1

I have data stored in different monthly databases that have the exact same name schema for the tables and columns. Each monthly database has ~10 million rows. I'm looking for a more efficient way to select the rows I want from each database based on the same variable. There are only 5 to 10 rows from each month for that variable.

I also need to JOIN this different monthly data to the same separate database. I am currently using UNION to combine the data. So:

    SELECT a.col1, a.col2, a.col3, b.colX, b.colY, b.colZ
    FROM   db_JAN.tab1 a
    INNER JOIN db_OTHER.tabX b
    ON (a.DATE = b.DATE AND a.someID = b.someID)
    WHERE a.col1='variable1'

    UNION

    SELECT a.col1, a.col2, a.col3, b.colX, b.colY, b.colZ
    FROM   db_FEB.tab1 a
    INNER JOIN db_OTHER.tabX b
    ON (a.DATE = b.DATE AND a.someID = b.someID)
    WHERE a.col1='variable1'

    UNION

    SELECT a.col1, a.col2, a.col3, b.colX, b.colY, b.colZ
    FROM   db_MARCH.tab1 a
    INNER JOIN db_OTHER.tabX b
    ON (a.DATE = b.DATE AND a.someID = b.someID)
    WHERE a.col1='variable1'

    .
    .
    .

If the SELECT, JOIN and WHERE clauses are the same across different databases with the same naming schema, is there a more efficient way of writing this query? Something like:

    SELECT a.col1, a.col2, a.col3, b.colX, b.colY, b.colZ
    FROM   (db_JAN,db_FEB,db_MARCH...).tab1 a
    INNER JOIN db_OTHER.tabX b
    ON (a.DATE = b.DATE AND a.someID = b.someID)
    WHERE a.col1='variable1'

This question might be applicable but I'm not sure as I'm relatively new to SQL and am not sure about sequential table scans or indexing:

"How to make a union view execute more efficiently?"
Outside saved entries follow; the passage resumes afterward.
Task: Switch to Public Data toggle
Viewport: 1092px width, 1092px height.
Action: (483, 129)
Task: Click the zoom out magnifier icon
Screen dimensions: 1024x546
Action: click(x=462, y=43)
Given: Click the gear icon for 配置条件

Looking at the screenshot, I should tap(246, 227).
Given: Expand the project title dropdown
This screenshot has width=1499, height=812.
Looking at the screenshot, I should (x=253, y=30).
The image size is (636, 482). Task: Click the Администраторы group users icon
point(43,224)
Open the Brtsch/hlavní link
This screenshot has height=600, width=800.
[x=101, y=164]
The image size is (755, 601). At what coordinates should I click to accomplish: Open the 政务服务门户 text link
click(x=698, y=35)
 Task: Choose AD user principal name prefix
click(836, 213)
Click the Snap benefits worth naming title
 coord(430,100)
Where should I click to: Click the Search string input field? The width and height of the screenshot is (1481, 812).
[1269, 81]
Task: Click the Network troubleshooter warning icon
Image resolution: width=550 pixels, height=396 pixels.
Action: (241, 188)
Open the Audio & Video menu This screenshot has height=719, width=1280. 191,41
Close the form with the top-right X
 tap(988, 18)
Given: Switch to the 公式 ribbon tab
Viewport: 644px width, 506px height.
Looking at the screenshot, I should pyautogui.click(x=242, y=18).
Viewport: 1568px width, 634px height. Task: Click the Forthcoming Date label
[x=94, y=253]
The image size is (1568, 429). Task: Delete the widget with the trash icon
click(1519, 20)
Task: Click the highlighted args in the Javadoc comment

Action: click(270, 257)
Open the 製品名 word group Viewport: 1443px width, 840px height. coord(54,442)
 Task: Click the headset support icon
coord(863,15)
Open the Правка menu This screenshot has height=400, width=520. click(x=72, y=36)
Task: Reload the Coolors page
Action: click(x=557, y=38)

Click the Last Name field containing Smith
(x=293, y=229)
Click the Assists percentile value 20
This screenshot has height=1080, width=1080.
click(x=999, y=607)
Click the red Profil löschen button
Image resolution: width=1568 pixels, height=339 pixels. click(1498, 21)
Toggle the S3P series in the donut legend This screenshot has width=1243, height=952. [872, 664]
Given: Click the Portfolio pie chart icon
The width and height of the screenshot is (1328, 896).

I don't believe it is a hierarchical query and this question doesn't help me either.

NOTE: I am using SAS to run the query connecting to Teradata SQL database and have used a MACRO VARIABLE for 'variable1' in my PROC SQL statement. I am not sure if I can use a MACRO VARIABLE for the databases but that could be an option if I can't do it in SQL itself.

xxCDxx
  • 13
  • 1
  • 3

2 Answers2

2

There are various ways to write the query in shorter form. I'm not sure if they could improve performance (or make it worse!)

The best lines of attack if the query isn't efficient is to change it into UNION ALL (provided that the results are equivalent) and examine/optimize the parts separately, make sure indexes are used, etc.

One way to rewrite is to move the UNION or UNION ALL inside a derived table and then join:

SELECT a.col1, a.col2, a.col3, b.colX, b.colY, b.colZ
FROM  
    ( SELECT col1, col2, col3, DATE, someID
      FROM db_JAN.tab1    WHERE col1 = 'variable1' 
      UNION ALL
      SELECT col1, col2, col3, DATE, someID
      FROM db_FEB.tab1    WHERE col1 = 'variable1' 
      UNION ALL
      ---
    ) a
INNER JOIN db_OTHER.tabX b
ON (a.DATE = b.DATE AND a.someID = b.someID) ;
ypercubeᵀᴹ
  • 99,450
  • 13
  • 217
  • 306
1

Teradata supports predicates pushdown

select  a.col1, a.col2, a.col3, b.colx, b.coly, b.colz 

from                (           select col1, col2, col3, date, someid from db_jan.tab1  
                    union all   select col1, col2, col3, date, someid from db_feb.tab1 
                    union all   ...
                    ) a 

        join        db_other.tabx b 

        on          a.date   = b.date 
                and a.someid = b.someid

where   a.col1 = 'variable1'